[Collected data entries]
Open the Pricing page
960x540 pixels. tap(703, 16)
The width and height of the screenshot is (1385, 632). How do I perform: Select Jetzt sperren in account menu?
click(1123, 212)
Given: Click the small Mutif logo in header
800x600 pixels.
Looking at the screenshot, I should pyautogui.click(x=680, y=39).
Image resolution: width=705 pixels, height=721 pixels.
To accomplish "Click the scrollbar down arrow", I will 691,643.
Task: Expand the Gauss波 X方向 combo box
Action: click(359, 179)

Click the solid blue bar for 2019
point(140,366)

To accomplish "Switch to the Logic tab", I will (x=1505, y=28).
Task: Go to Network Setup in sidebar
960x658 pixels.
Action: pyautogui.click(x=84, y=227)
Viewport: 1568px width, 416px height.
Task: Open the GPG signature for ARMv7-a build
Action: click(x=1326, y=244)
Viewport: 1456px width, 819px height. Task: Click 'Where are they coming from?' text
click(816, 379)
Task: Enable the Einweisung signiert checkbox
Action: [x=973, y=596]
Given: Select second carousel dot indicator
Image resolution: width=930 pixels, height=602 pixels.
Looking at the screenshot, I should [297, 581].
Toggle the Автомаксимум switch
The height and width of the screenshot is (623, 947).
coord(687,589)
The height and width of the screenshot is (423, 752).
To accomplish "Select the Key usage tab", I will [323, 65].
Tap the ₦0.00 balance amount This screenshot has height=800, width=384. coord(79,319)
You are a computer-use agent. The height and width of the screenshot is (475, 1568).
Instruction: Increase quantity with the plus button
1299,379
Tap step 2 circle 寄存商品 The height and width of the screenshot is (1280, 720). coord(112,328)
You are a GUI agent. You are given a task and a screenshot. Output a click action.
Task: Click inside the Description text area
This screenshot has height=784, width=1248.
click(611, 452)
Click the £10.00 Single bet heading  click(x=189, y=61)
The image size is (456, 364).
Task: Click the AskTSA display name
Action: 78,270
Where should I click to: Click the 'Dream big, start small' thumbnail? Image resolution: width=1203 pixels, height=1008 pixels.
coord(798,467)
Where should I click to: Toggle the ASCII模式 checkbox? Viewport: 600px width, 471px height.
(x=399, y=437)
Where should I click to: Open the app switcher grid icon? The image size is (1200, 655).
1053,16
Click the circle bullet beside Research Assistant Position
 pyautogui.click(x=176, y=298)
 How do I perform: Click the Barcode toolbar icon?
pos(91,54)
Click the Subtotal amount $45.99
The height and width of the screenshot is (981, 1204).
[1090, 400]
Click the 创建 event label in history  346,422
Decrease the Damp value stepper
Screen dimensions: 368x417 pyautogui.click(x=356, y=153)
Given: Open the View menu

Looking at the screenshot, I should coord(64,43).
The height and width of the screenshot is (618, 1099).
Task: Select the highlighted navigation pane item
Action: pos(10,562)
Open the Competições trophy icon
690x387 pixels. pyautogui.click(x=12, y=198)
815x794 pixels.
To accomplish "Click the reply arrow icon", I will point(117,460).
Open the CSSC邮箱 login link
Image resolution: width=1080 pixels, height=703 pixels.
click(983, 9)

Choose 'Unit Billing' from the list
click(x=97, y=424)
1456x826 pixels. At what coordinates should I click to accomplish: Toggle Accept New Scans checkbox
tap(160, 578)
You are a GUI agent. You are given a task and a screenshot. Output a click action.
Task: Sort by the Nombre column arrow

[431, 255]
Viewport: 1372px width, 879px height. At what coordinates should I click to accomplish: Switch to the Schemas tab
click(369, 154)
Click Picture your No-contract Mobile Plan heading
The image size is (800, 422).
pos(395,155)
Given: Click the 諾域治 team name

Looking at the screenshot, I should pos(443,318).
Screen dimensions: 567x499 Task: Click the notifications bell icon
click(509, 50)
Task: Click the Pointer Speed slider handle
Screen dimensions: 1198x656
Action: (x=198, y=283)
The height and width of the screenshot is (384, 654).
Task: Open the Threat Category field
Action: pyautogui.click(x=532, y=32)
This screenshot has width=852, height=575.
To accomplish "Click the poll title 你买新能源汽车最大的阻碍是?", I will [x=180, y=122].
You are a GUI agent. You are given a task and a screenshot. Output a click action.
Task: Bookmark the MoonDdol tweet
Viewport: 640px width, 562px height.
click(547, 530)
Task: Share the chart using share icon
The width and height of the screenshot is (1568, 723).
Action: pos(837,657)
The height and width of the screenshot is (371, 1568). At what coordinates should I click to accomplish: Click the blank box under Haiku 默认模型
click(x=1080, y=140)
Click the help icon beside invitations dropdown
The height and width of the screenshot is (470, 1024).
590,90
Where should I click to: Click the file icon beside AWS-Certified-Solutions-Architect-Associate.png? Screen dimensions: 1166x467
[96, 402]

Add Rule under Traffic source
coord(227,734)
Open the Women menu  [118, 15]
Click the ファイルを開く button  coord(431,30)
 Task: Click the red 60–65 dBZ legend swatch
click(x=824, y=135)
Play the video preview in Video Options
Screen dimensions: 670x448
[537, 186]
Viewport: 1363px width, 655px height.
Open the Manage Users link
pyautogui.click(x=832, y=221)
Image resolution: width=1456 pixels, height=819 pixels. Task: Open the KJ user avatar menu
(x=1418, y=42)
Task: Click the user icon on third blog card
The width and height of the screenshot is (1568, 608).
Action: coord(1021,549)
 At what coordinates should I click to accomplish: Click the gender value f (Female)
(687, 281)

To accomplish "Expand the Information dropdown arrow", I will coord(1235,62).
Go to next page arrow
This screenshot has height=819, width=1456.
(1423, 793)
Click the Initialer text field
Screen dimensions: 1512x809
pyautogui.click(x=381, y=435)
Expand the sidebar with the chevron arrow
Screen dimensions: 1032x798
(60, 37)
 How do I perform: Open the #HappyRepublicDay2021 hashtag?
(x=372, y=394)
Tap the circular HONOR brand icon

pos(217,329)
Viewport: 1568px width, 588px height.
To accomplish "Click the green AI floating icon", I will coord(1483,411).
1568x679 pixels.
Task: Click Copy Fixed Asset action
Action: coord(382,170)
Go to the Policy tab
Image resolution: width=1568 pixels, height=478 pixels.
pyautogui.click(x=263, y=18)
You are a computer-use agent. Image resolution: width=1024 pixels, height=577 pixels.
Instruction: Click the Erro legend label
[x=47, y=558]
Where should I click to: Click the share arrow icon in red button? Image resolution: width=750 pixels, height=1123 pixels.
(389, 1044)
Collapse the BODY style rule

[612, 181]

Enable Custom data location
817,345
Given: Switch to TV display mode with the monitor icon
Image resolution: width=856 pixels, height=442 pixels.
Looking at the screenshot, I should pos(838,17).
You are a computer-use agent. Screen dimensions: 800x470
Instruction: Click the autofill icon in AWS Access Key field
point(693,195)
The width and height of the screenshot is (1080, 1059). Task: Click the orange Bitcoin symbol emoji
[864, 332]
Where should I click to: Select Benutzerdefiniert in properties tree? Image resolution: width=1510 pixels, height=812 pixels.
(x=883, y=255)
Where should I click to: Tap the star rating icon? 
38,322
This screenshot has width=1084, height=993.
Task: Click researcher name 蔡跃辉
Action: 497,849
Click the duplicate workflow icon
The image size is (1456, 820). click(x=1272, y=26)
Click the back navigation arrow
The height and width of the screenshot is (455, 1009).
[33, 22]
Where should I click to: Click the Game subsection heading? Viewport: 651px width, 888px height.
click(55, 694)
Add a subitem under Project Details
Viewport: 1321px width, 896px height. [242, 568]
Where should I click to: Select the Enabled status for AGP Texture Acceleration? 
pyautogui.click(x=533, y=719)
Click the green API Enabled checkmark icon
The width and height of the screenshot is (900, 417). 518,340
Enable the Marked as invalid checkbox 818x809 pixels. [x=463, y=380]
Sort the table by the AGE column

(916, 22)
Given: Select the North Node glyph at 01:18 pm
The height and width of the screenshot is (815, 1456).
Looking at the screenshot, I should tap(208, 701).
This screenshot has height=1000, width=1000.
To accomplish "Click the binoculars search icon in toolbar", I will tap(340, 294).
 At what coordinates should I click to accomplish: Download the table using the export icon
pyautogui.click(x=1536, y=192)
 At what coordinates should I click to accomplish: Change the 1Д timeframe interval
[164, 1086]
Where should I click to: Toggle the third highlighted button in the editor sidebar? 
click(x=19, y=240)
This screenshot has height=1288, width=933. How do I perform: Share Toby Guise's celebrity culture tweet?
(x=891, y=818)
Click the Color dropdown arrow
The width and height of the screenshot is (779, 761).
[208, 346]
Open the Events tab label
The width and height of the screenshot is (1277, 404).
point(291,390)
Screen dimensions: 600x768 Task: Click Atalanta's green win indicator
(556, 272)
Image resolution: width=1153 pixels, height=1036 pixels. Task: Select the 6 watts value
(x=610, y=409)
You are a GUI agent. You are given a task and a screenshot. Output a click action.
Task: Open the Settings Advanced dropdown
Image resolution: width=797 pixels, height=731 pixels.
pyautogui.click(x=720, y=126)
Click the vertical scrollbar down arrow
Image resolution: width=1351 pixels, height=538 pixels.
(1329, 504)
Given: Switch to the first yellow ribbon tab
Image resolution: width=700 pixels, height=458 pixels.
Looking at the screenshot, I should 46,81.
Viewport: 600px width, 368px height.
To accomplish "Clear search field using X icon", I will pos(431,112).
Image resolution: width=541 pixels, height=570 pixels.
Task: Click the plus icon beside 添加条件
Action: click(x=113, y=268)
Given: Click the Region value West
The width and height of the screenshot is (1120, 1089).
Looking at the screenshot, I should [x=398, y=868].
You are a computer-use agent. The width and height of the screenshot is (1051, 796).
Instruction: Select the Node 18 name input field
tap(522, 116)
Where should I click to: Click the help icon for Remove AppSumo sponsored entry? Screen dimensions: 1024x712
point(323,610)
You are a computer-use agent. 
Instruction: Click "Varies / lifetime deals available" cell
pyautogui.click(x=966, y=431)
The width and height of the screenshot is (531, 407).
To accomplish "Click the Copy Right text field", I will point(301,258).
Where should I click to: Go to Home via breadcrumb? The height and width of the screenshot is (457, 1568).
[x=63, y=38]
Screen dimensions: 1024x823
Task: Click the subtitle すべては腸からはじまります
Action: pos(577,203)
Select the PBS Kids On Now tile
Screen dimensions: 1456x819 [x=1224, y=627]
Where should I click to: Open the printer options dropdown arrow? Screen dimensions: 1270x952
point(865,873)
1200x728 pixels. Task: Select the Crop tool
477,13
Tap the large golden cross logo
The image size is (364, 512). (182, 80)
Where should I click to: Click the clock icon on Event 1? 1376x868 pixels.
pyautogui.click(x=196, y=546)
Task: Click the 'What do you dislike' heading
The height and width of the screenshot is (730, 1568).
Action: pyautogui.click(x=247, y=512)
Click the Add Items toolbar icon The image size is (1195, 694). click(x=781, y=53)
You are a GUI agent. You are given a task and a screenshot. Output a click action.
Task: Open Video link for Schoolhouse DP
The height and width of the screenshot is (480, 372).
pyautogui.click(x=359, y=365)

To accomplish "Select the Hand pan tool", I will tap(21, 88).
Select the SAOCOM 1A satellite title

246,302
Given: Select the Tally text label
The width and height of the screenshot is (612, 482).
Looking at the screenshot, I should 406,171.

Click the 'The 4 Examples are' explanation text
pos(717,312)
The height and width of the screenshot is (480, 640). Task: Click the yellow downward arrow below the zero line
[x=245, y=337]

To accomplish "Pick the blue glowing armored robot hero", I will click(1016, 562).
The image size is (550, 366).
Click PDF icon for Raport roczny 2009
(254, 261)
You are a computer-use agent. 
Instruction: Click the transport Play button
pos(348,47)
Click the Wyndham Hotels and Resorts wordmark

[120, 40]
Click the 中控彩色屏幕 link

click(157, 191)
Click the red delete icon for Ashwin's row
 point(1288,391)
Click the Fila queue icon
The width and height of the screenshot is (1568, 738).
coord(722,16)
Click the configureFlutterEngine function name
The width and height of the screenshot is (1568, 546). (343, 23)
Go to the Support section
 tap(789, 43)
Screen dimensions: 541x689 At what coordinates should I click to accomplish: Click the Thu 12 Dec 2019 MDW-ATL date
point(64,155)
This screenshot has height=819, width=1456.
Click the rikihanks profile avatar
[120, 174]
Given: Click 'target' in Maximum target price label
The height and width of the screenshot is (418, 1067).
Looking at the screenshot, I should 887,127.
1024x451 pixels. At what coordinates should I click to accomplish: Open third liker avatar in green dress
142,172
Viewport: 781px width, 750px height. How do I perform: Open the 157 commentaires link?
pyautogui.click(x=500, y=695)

THE PROBLEM — Retype exactly, and only, the lines above from the one where "Viewport: 1372px width, 879px" occurs up to and including the one where "Task: Click the Pointer Speed slider handle" occurs.

THE ANSWER —
Viewport: 1372px width, 879px height. At what coordinates should I click to accomplish: Switch to the Schemas tab
click(369, 154)
Click Picture your No-contract Mobile Plan heading
The image size is (800, 422).
pos(395,155)
Given: Click the 諾域治 team name

Looking at the screenshot, I should pos(443,318).
Screen dimensions: 567x499 Task: Click the notifications bell icon
click(509, 50)
Task: Click the Pointer Speed slider handle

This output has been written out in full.